■ **Challenge**
Please reproduce the rows below, substituting "return arrow" for "back arrow" and leaving everything else unchanged.

(Item coordinate data)
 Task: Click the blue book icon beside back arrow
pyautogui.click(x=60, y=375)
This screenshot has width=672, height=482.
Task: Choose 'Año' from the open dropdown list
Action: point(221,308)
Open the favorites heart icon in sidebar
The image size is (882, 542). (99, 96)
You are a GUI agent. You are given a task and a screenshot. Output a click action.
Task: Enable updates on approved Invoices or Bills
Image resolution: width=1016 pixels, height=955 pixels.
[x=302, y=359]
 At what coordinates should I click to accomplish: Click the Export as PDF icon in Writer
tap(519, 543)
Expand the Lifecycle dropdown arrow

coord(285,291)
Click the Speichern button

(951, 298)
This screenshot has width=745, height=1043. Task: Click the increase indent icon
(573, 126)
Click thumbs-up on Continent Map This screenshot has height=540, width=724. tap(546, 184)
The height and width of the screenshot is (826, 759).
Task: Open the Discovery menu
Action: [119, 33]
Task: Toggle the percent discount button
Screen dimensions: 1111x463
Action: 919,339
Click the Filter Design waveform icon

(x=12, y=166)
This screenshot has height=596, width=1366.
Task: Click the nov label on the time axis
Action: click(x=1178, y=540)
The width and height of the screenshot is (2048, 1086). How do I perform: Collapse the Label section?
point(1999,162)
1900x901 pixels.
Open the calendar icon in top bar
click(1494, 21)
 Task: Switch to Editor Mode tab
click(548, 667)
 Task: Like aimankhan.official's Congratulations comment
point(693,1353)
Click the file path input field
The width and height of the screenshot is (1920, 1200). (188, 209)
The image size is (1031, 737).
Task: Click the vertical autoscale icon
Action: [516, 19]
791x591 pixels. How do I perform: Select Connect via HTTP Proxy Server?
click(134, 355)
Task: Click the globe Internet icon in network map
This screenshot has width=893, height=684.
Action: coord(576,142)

■ **Solution for this problem**
 Task: Click the blue book icon beside return arrow
pyautogui.click(x=60, y=375)
This screenshot has width=672, height=482.
Task: Choose 'Año' from the open dropdown list
Action: point(221,308)
Open the favorites heart icon in sidebar
The image size is (882, 542). (99, 96)
You are a GUI agent. You are given a task and a screenshot. Output a click action.
Task: Enable updates on approved Invoices or Bills
Image resolution: width=1016 pixels, height=955 pixels.
[x=302, y=359]
 At what coordinates should I click to accomplish: Click the Export as PDF icon in Writer
tap(519, 543)
Expand the Lifecycle dropdown arrow

coord(285,291)
Click the Speichern button

(951, 298)
This screenshot has width=745, height=1043. Task: Click the increase indent icon
(573, 126)
Click thumbs-up on Continent Map This screenshot has height=540, width=724. tap(546, 184)
The height and width of the screenshot is (826, 759).
Task: Open the Discovery menu
Action: [119, 33]
Task: Toggle the percent discount button
Screen dimensions: 1111x463
Action: 919,339
Click the Filter Design waveform icon

(x=12, y=166)
This screenshot has height=596, width=1366.
Task: Click the nov label on the time axis
Action: click(x=1178, y=540)
The width and height of the screenshot is (2048, 1086). How do I perform: Collapse the Label section?
point(1999,162)
1900x901 pixels.
Open the calendar icon in top bar
click(1494, 21)
 Task: Switch to Editor Mode tab
click(548, 667)
 Task: Like aimankhan.official's Congratulations comment
point(693,1353)
Click the file path input field
The width and height of the screenshot is (1920, 1200). (188, 209)
The image size is (1031, 737).
Task: Click the vertical autoscale icon
Action: [516, 19]
791x591 pixels. How do I perform: Select Connect via HTTP Proxy Server?
click(134, 355)
Task: Click the globe Internet icon in network map
This screenshot has width=893, height=684.
Action: coord(576,142)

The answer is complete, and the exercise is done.